Her sabah insanları, insanlığın cenaze törenine davet eden tatlı sert program bu hafta, toplumun damga vurup üzerini örttüklerine bir pencere açtı…Alıştık tabi sosyal mecralarda bir kadın için aranan adaletleri görmeye, Aleyna Çakır için aranan adalet de onlardan biriydi.
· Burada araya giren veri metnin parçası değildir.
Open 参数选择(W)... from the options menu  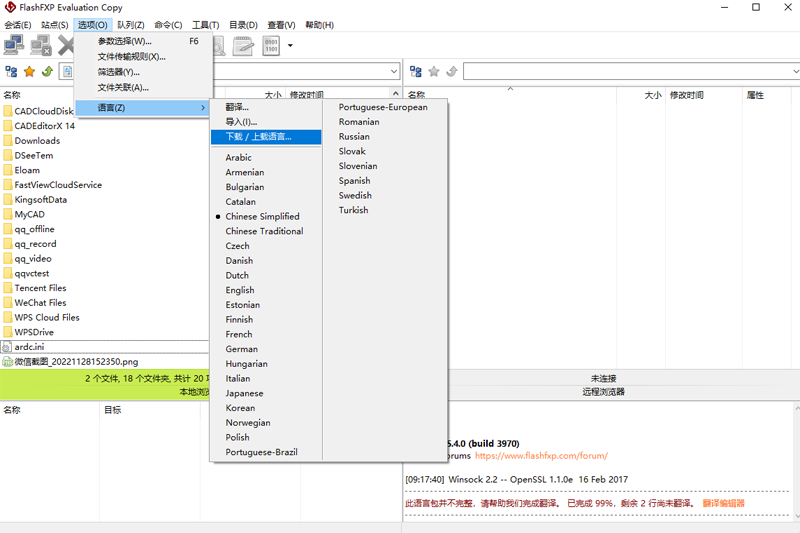125,42
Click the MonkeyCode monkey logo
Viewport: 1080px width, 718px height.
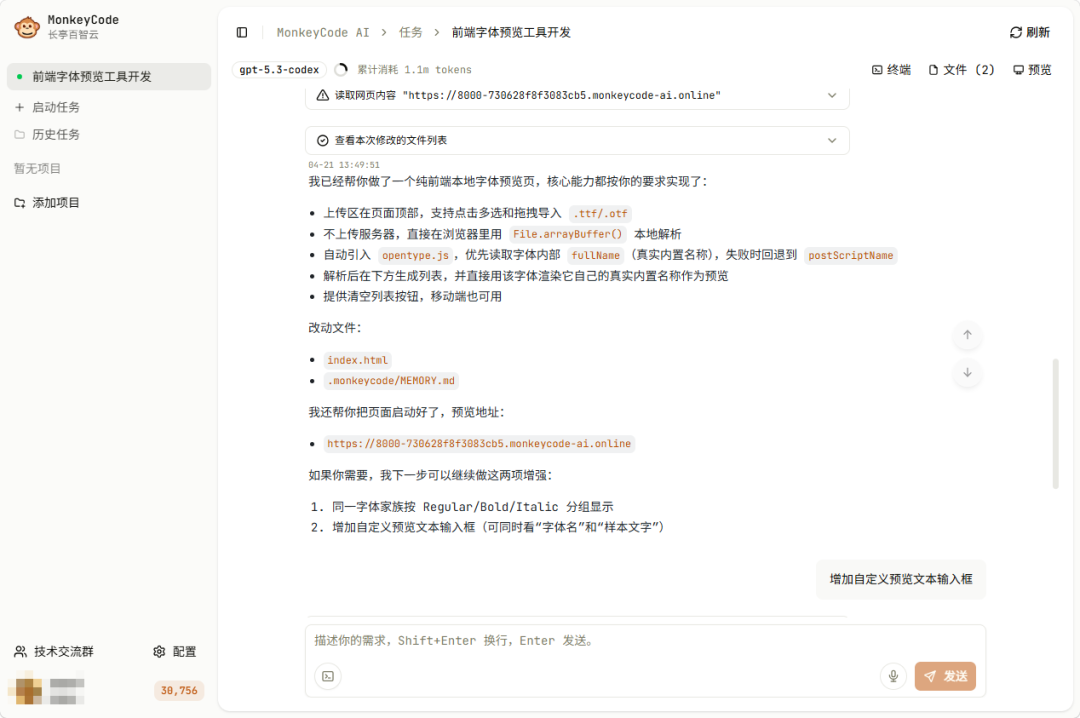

Genç kızın bayıltana kadar dövülüp canlı yayında ifşa edildiği videoları paylaşıldı; insanlar ayaklandı, sosyal medyada tabi… İki paylaşım yaptılar; kimi, devlete sövdü… kimi, katili siyasi muhalefetine rant etmek için alçak bir mücadele verdi… kimi, takipçi ve beğeni toplamak için duyarlılık sergiledi ve kimi de su testisi su yolunda kırılır diyerek ölen insanlığın selasını okudu … Kimse bu genç kızın hayatını, düşüşünü ve sebeplerini sorgulamadı. Herkes adalet peşinde güya ama kimse suçun kökünü kazımayı istemiyor. “Fabrika çalışsın ama biz fabrikanın ürettiklerini yok edelim.” kafasında duyarlı duyarsızlar… Kimse fabrikaya yönelmiyor; üretilen zararlı mala saldırıyorlar, o mal üzerinden saldırmak istediklerine saldırıyorlar, o kadar insan ayaklanıyor ama bir çözüm sesi olamıyor, hep nafile gümbürtü, kaos…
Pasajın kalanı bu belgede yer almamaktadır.